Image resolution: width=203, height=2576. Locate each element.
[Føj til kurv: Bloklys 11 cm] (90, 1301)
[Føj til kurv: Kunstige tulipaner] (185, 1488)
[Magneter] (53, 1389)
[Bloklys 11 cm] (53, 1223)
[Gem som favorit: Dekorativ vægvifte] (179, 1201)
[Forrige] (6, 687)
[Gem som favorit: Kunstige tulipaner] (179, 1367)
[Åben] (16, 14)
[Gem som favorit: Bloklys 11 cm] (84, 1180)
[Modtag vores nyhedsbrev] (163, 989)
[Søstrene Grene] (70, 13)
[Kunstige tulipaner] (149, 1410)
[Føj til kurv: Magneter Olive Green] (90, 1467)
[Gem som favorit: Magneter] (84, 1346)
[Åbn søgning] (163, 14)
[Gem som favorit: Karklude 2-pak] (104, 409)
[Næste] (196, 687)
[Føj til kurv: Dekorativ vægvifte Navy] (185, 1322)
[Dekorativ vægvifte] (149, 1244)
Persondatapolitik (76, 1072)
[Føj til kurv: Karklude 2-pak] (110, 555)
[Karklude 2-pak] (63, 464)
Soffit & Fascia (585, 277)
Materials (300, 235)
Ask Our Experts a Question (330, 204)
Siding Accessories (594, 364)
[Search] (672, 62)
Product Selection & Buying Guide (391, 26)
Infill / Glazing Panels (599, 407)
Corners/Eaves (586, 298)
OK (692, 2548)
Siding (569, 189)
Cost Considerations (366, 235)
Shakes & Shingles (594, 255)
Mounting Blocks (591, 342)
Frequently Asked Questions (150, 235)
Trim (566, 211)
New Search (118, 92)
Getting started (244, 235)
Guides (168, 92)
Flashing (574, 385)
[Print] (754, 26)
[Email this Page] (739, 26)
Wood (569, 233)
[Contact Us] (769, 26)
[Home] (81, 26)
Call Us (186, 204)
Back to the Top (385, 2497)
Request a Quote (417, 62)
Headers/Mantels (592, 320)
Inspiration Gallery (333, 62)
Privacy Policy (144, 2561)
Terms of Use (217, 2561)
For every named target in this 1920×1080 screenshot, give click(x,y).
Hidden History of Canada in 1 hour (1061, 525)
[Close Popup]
==================================================
## What is needed
In full and exactly as written, reproduce the records above.

## Response to this task
Image resolution: width=203, height=2576. Locate each element.
[Føj til kurv: Bloklys 11 cm] (90, 1301)
[Føj til kurv: Kunstige tulipaner] (185, 1488)
[Magneter] (53, 1389)
[Bloklys 11 cm] (53, 1223)
[Gem som favorit: Dekorativ vægvifte] (179, 1201)
[Forrige] (6, 687)
[Gem som favorit: Kunstige tulipaner] (179, 1367)
[Åben] (16, 14)
[Gem som favorit: Bloklys 11 cm] (84, 1180)
[Modtag vores nyhedsbrev] (163, 989)
[Søstrene Grene] (70, 13)
[Kunstige tulipaner] (149, 1410)
[Føj til kurv: Magneter Olive Green] (90, 1467)
[Gem som favorit: Magneter] (84, 1346)
[Åbn søgning] (163, 14)
[Gem som favorit: Karklude 2-pak] (104, 409)
[Næste] (196, 687)
[Føj til kurv: Dekorativ vægvifte Navy] (185, 1322)
[Dekorativ vægvifte] (149, 1244)
Persondatapolitik (76, 1072)
[Føj til kurv: Karklude 2-pak] (110, 555)
[Karklude 2-pak] (63, 464)
Soffit & Fascia (585, 277)
Materials (300, 235)
Ask Our Experts a Question (330, 204)
Siding Accessories (594, 364)
[Search] (672, 62)
Product Selection & Buying Guide (391, 26)
Infill / Glazing Panels (599, 407)
Corners/Eaves (586, 298)
OK (692, 2548)
Siding (569, 189)
Cost Considerations (366, 235)
Shakes & Shingles (594, 255)
Mounting Blocks (591, 342)
Frequently Asked Questions (150, 235)
Trim (566, 211)
New Search (118, 92)
Getting started (244, 235)
Guides (168, 92)
Flashing (574, 385)
[Print] (754, 26)
[Email this Page] (739, 26)
Wood (569, 233)
[Contact Us] (769, 26)
[Home] (81, 26)
Call Us (186, 204)
Back to the Top (385, 2497)
Request a Quote (417, 62)
Headers/Mantels (592, 320)
Inspiration Gallery (333, 62)
Privacy Policy (144, 2561)
Terms of Use (217, 2561)
For every named target in this 1920×1080 screenshot, give click(x,y).
Hidden History of Canada in 1 hour (1061, 525)
[Close Popup]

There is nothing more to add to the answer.